Requirement: Please write out all the data exactly as shown.

Items from a dataset:
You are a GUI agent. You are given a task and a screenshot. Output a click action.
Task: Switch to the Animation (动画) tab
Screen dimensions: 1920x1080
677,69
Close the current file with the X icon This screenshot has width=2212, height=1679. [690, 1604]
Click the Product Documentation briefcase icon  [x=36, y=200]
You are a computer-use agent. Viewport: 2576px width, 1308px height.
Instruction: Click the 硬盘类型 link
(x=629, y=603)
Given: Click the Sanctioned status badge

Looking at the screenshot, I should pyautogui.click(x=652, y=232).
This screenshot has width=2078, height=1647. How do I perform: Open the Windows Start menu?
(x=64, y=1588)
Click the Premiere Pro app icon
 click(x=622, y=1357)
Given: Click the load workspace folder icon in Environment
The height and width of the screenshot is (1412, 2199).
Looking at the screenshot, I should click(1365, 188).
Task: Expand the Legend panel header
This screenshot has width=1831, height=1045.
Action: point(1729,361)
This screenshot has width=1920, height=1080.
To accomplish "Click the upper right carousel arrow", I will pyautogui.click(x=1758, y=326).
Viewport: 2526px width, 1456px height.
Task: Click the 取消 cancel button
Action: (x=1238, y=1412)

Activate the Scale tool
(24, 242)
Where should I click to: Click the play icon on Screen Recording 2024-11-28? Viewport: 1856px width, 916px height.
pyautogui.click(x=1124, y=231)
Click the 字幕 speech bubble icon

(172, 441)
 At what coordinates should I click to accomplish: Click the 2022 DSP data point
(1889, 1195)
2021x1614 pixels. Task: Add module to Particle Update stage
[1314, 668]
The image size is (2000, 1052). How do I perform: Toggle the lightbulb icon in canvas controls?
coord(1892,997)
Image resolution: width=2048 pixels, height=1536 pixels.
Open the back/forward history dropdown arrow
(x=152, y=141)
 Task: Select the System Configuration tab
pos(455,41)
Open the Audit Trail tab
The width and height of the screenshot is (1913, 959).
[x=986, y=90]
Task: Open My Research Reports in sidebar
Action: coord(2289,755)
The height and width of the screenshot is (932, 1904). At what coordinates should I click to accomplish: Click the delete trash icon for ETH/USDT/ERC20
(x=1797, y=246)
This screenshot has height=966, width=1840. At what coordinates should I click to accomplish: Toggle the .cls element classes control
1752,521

Reply:
You are a GUI agent. You are given a task and a screenshot. Output a click action.
Task: Switch to the Animation (动画) tab
Screen dimensions: 1920x1080
677,69
Close the current file with the X icon This screenshot has width=2212, height=1679. [690, 1604]
Click the Product Documentation briefcase icon  [x=36, y=200]
You are a computer-use agent. Viewport: 2576px width, 1308px height.
Instruction: Click the 硬盘类型 link
(x=629, y=603)
Given: Click the Sanctioned status badge

Looking at the screenshot, I should pyautogui.click(x=652, y=232).
This screenshot has width=2078, height=1647. How do I perform: Open the Windows Start menu?
(x=64, y=1588)
Click the Premiere Pro app icon
 click(x=622, y=1357)
Given: Click the load workspace folder icon in Environment
The height and width of the screenshot is (1412, 2199).
Looking at the screenshot, I should click(1365, 188).
Task: Expand the Legend panel header
This screenshot has width=1831, height=1045.
Action: point(1729,361)
This screenshot has width=1920, height=1080.
To accomplish "Click the upper right carousel arrow", I will pyautogui.click(x=1758, y=326).
Viewport: 2526px width, 1456px height.
Task: Click the 取消 cancel button
Action: (x=1238, y=1412)

Activate the Scale tool
(24, 242)
Where should I click to: Click the play icon on Screen Recording 2024-11-28? Viewport: 1856px width, 916px height.
pyautogui.click(x=1124, y=231)
Click the 字幕 speech bubble icon

(172, 441)
 At what coordinates should I click to accomplish: Click the 2022 DSP data point
(1889, 1195)
2021x1614 pixels. Task: Add module to Particle Update stage
[1314, 668]
The image size is (2000, 1052). How do I perform: Toggle the lightbulb icon in canvas controls?
coord(1892,997)
Image resolution: width=2048 pixels, height=1536 pixels.
Open the back/forward history dropdown arrow
(x=152, y=141)
 Task: Select the System Configuration tab
pos(455,41)
Open the Audit Trail tab
The width and height of the screenshot is (1913, 959).
[x=986, y=90]
Task: Open My Research Reports in sidebar
Action: coord(2289,755)
The height and width of the screenshot is (932, 1904). At what coordinates should I click to accomplish: Click the delete trash icon for ETH/USDT/ERC20
(x=1797, y=246)
This screenshot has height=966, width=1840. At what coordinates should I click to accomplish: Toggle the .cls element classes control
1752,521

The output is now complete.